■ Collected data
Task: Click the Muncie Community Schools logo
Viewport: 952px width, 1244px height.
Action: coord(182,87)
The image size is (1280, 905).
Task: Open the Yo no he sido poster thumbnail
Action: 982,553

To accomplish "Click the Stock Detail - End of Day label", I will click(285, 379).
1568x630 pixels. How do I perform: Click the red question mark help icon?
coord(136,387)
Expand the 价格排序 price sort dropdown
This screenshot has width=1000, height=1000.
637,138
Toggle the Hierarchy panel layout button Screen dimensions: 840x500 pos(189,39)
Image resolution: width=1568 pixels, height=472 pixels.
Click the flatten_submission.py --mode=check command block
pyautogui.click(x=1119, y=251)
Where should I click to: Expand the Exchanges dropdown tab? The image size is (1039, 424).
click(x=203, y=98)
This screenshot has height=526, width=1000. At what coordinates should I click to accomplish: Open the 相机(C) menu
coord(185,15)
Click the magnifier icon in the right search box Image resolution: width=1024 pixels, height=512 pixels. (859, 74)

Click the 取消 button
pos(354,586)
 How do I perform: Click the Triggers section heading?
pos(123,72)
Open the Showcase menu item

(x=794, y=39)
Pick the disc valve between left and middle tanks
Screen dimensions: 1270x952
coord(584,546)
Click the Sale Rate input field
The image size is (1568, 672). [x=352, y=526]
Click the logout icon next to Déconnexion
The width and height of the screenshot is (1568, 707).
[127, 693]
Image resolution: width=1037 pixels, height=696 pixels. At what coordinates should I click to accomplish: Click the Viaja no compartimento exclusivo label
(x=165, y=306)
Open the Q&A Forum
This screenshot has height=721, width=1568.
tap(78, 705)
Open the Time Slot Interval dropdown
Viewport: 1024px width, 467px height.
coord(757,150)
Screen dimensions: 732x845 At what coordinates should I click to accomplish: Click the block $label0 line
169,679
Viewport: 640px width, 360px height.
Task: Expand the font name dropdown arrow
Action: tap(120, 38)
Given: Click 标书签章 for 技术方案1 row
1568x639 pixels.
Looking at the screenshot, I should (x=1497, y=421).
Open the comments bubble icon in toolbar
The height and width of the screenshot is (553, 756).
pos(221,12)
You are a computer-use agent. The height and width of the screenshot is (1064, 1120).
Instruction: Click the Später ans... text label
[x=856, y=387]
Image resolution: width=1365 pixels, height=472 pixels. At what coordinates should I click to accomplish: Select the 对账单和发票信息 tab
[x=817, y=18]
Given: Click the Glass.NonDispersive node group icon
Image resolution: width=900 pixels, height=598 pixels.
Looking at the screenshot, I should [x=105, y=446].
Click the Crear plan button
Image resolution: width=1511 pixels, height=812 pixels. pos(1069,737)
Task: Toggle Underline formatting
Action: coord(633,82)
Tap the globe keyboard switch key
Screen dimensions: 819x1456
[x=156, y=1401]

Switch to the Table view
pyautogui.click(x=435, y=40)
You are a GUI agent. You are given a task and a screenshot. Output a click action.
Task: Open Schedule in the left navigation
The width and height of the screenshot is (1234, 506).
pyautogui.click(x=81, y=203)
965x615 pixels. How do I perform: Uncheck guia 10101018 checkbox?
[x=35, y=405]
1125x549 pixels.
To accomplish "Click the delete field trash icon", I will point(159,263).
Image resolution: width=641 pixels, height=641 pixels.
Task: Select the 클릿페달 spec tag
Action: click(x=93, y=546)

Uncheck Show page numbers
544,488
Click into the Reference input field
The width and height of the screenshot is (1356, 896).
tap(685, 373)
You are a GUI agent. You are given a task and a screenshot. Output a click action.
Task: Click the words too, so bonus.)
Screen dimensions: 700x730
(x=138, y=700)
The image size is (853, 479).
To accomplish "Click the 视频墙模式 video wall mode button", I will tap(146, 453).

■ TASK
Print the lines above from the one with "The width and height of the screenshot is (1234, 506)." through the one with "The image size is (853, 479).", both included, exactly as written and nothing more.

■ FINISHED TASK
The width and height of the screenshot is (1234, 506).
pyautogui.click(x=81, y=203)
965x615 pixels. How do I perform: Uncheck guia 10101018 checkbox?
[x=35, y=405]
1125x549 pixels.
To accomplish "Click the delete field trash icon", I will point(159,263).
Image resolution: width=641 pixels, height=641 pixels.
Task: Select the 클릿페달 spec tag
Action: click(x=93, y=546)

Uncheck Show page numbers
544,488
Click into the Reference input field
The width and height of the screenshot is (1356, 896).
tap(685, 373)
You are a GUI agent. You are given a task and a screenshot. Output a click action.
Task: Click the words too, so bonus.)
Screen dimensions: 700x730
(x=138, y=700)
The image size is (853, 479).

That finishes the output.